# What is asked:
In the blog post about the stuffed elephant Ellfant, what does Ellfant have on his paws and tail?

Saturday, March 17, 2012

"Ellfant"

This is a TY beanie buddy elephant.  His name is "Winks".


Credit:  Google Image

THIS... is Ellfant.  It's pronounced pretty much exactly that way.  "Ell-Fent"


He's not as puffy and brightly colored as the one advertised on Amazon.com.  He's floppier, and he has nail polish on his paws and tail.



Can you tell yet that Ellfant is helping me write this blog post?  His tail being all right next to my computer and all.

I don't know where Ellfant came from.  When he came to my house, he was Winks, the TY Beanie Buddy, on the trailing end of the 1990's beanie baby craze.  He probably sat on a shelf or in a box for years.  I hardly noticed him.

Then, one day, this little girl came into my house.


And she stole my heart.  And I dug up all of the toys and stuffed animals I hadn't needed or cared to play with in years, just to see that smile.  A few of them, like Winks the Elephant, I wondered why I'd ever packed away.  He was so soft, after all!

Three years later, that little girl turned into this little girl.

# Available data:
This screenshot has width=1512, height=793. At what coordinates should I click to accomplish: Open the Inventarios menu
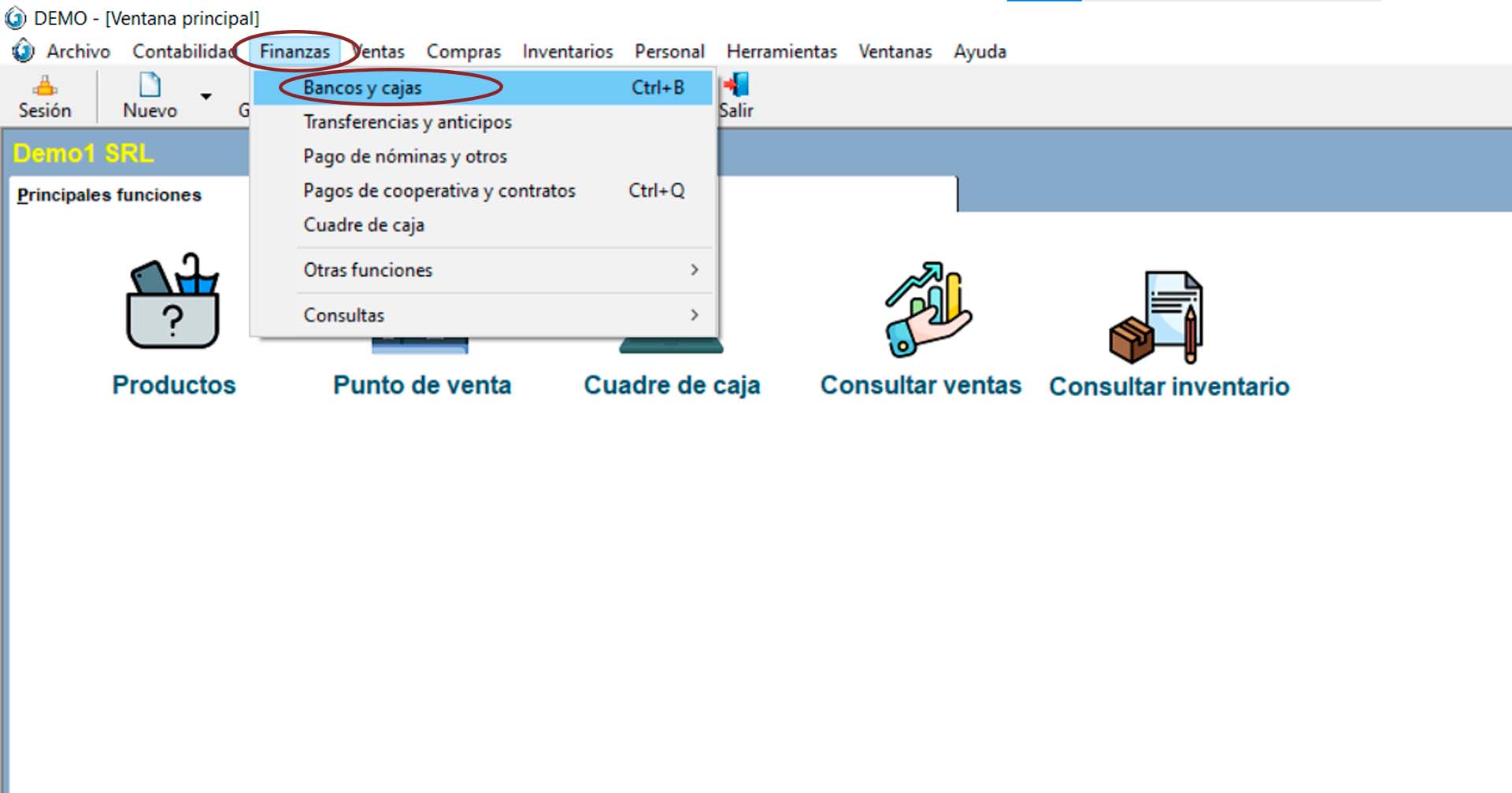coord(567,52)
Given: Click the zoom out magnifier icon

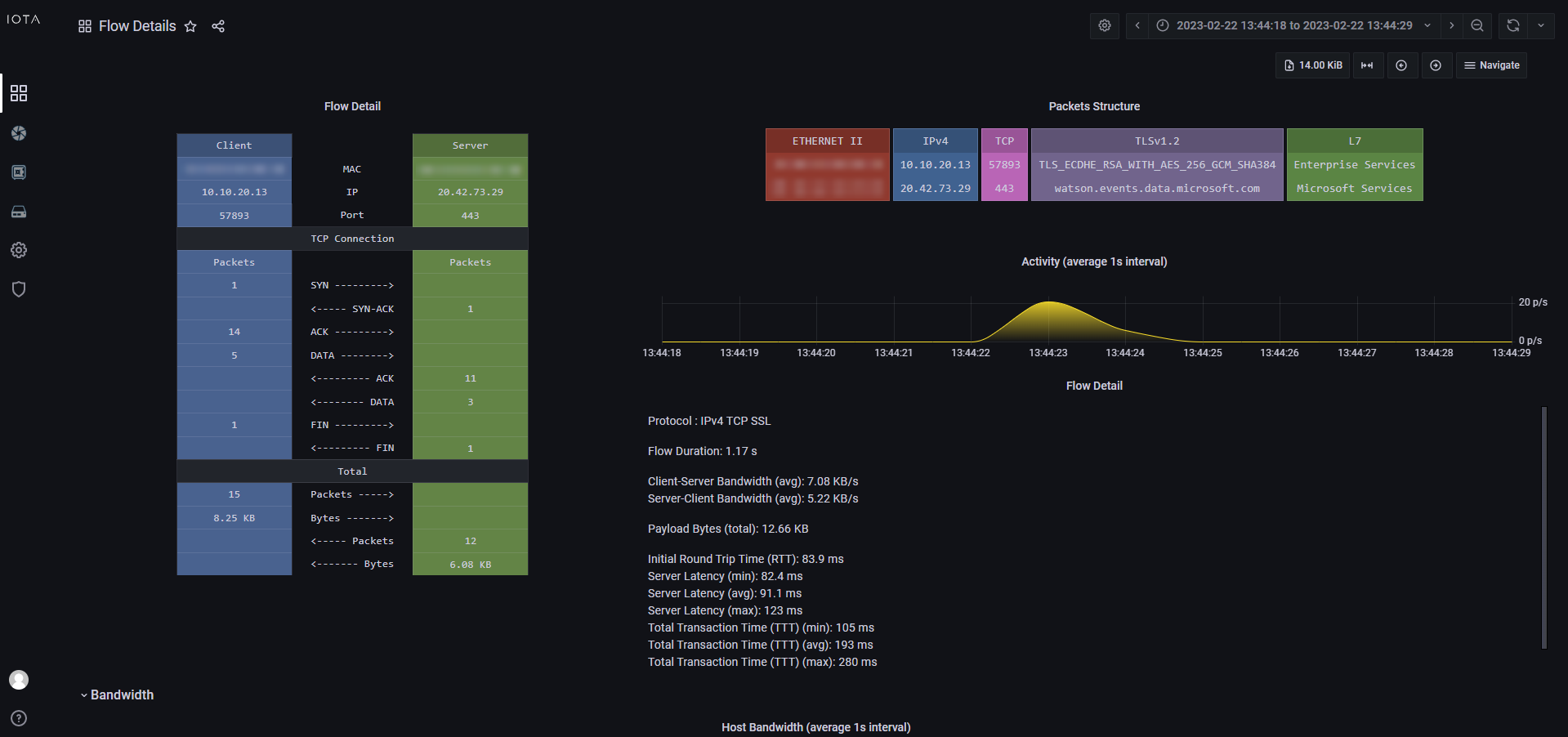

# Solution:
Nail polish.